*Problem*. Copy out each line of the entries below in which the string "External" appears.

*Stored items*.
┌──
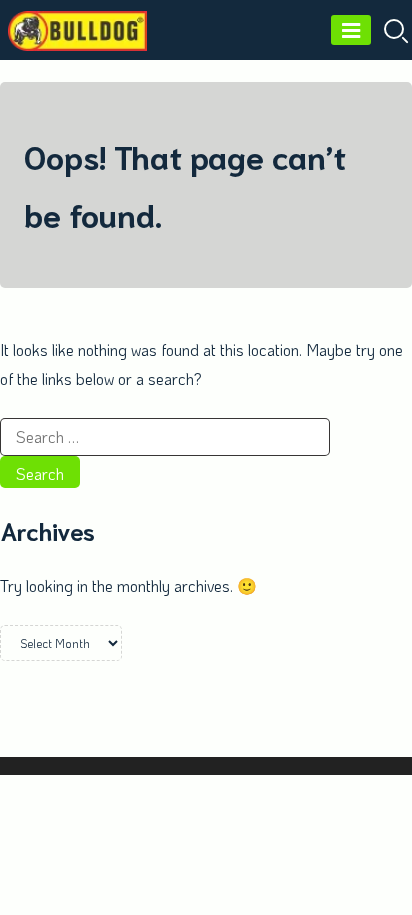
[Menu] (351, 30)
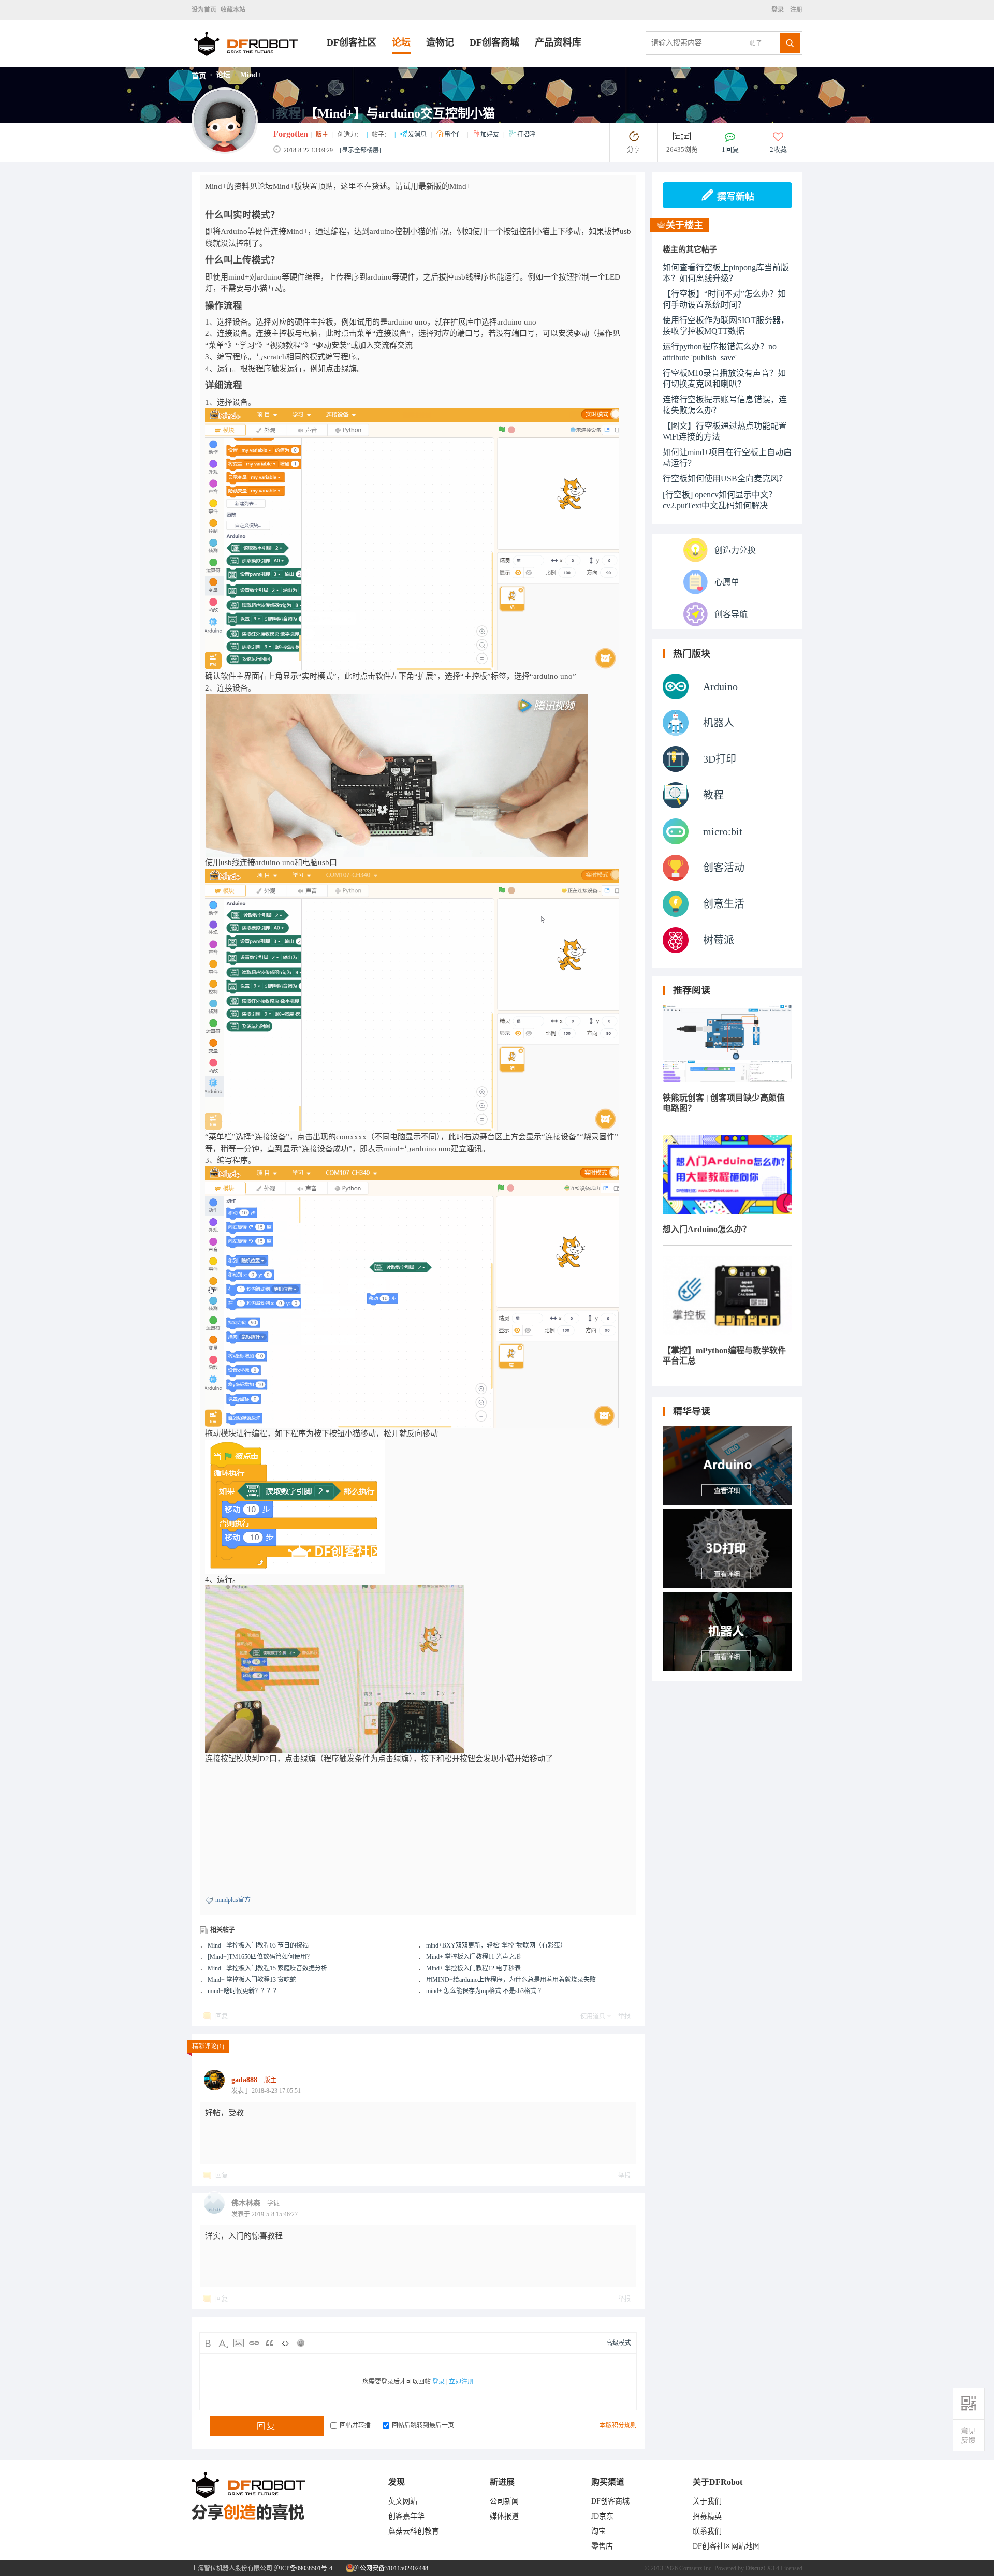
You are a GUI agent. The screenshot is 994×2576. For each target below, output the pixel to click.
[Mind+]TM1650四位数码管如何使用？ (260, 1956)
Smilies (301, 2343)
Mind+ (250, 75)
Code (285, 2343)
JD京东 (602, 2516)
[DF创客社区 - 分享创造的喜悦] (259, 64)
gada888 (244, 2080)
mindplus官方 (233, 1900)
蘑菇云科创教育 (413, 2531)
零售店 (602, 2546)
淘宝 (598, 2531)
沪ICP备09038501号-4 (303, 2568)
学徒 (273, 2203)
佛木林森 (245, 2203)
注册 (795, 9)
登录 (779, 9)
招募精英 (707, 2516)
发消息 (418, 134)
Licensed (791, 2568)
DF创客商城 (494, 42)
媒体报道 (504, 2516)
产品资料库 (558, 42)
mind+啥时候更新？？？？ (244, 1991)
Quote (270, 2343)
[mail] (969, 2435)
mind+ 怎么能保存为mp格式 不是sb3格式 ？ (485, 1991)
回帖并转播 (355, 2425)
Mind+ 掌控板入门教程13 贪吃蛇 (252, 1979)
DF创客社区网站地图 (726, 2546)
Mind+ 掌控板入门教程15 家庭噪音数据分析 (267, 1968)
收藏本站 (233, 9)
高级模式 (618, 2343)
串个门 (454, 134)
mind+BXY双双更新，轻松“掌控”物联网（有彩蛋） (496, 1945)
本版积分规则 (618, 2425)
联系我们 (707, 2531)
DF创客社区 (351, 42)
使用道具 (592, 2016)
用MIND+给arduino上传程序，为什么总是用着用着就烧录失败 (511, 1979)
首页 (199, 76)
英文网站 (402, 2501)
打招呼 (526, 134)
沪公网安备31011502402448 (390, 2568)
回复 (221, 2016)
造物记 (440, 42)
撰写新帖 (735, 197)
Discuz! (755, 2568)
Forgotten (290, 133)
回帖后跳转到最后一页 (423, 2425)
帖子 (756, 43)
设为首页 (204, 9)
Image (238, 2343)
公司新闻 (504, 2501)
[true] (790, 43)
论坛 (401, 42)
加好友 (490, 134)
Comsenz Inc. (696, 2568)
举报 (624, 2016)
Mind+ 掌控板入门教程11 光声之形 (473, 1956)
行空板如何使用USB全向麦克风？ (725, 478)
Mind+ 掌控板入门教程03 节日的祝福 (258, 1945)
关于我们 (707, 2501)
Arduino (234, 231)
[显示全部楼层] (360, 150)
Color (223, 2343)
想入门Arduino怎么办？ (707, 1229)
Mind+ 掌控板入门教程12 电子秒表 (473, 1968)
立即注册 (461, 2381)
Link (254, 2343)
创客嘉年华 (406, 2516)
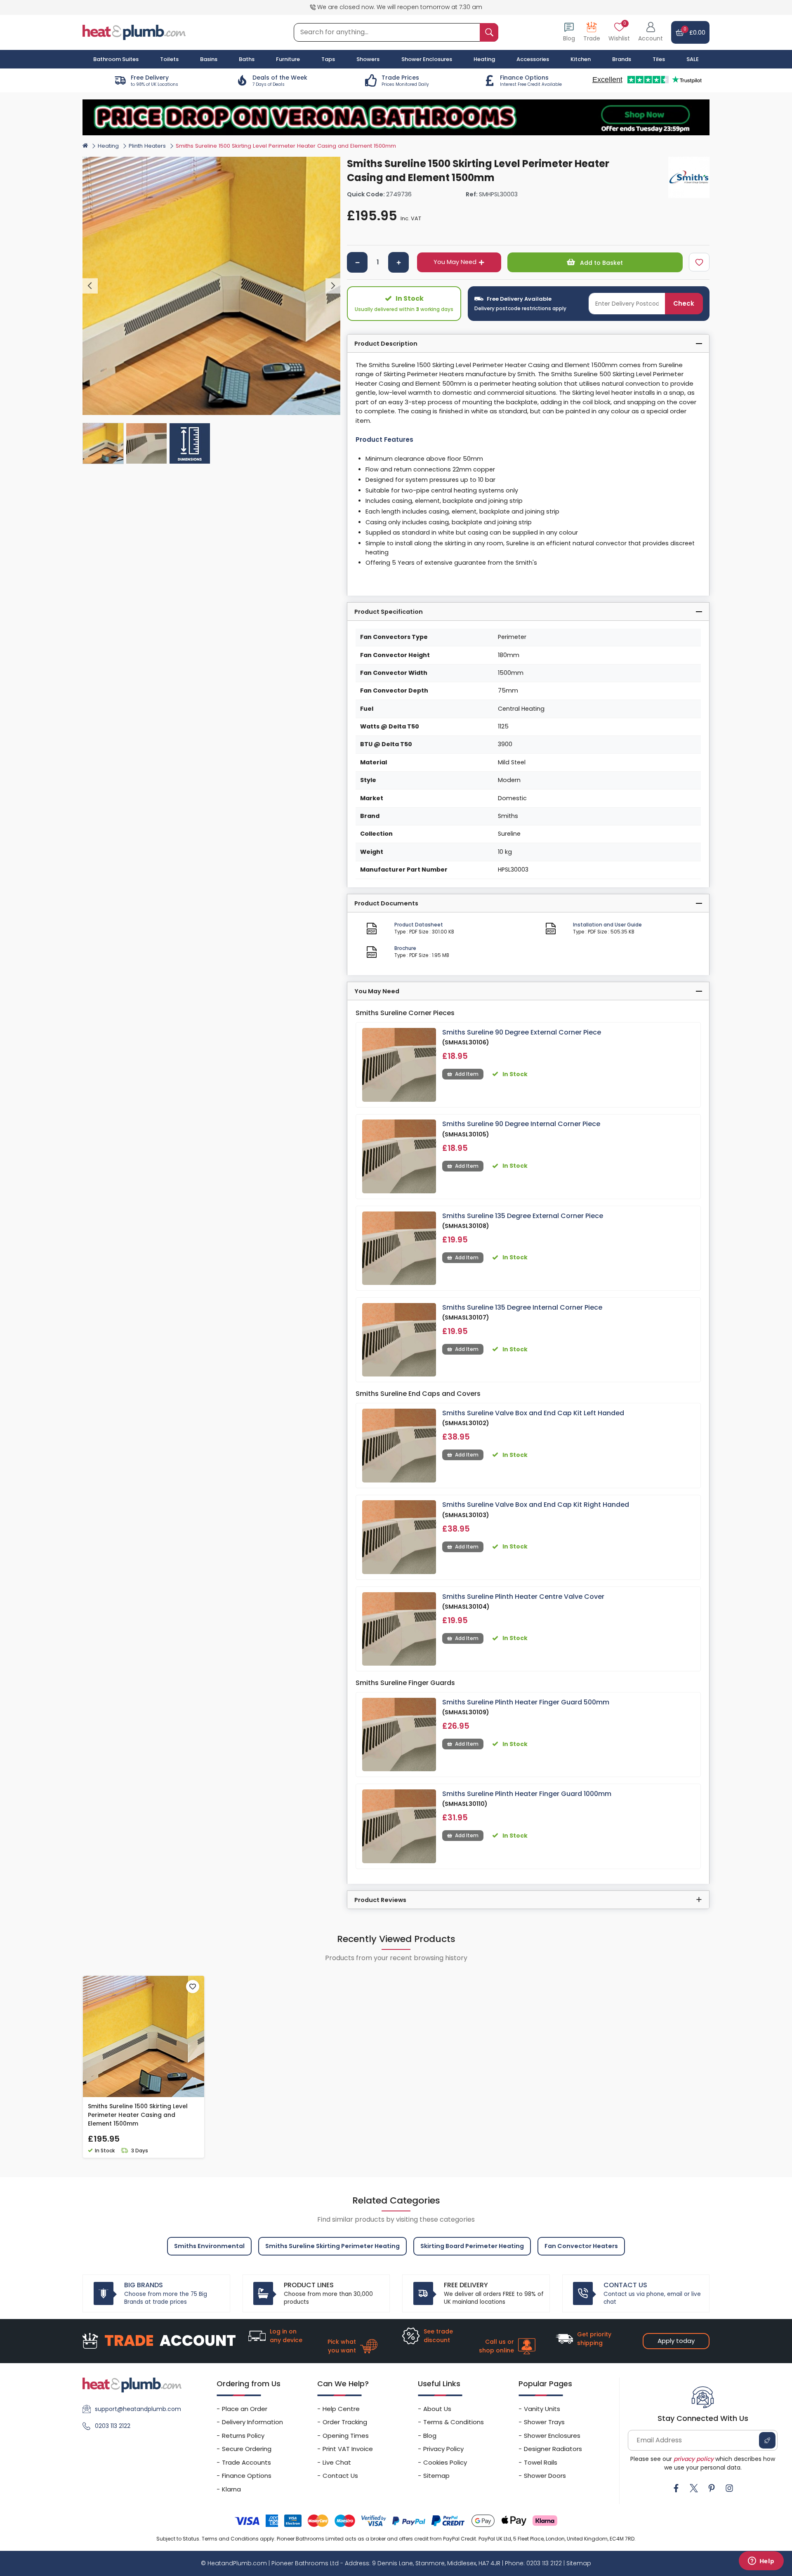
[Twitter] (694, 2488)
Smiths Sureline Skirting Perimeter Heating (332, 2246)
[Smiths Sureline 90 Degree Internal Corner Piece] (399, 1156)
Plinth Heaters (147, 146)
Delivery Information (252, 2422)
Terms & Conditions (453, 2422)
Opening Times (346, 2435)
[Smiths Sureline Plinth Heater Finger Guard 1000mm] (399, 1826)
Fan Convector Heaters (581, 2246)
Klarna (231, 2489)
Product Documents (386, 903)
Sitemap (436, 2475)
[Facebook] (676, 2488)
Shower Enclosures (552, 2435)
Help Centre (341, 2408)
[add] (398, 262)
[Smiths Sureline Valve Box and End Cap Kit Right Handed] (399, 1537)
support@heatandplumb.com (138, 2409)
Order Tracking (345, 2422)
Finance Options (246, 2475)
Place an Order (244, 2408)
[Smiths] (689, 177)
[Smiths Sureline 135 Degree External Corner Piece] (399, 1248)
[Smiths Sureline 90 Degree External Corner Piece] (399, 1065)
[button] (650, 32)
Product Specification (388, 612)
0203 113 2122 (112, 2426)
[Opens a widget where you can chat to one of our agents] (761, 2561)
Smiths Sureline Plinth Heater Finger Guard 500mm (525, 1702)
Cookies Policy (445, 2462)
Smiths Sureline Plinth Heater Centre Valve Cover (523, 1596)
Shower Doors (545, 2475)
└──
*Answer for this exercise*.
[Smiths Sureline 135 Degree External Corner Piece] (399, 1248)
[Smiths Sureline 90 Degree External Corner Piece] (399, 1065)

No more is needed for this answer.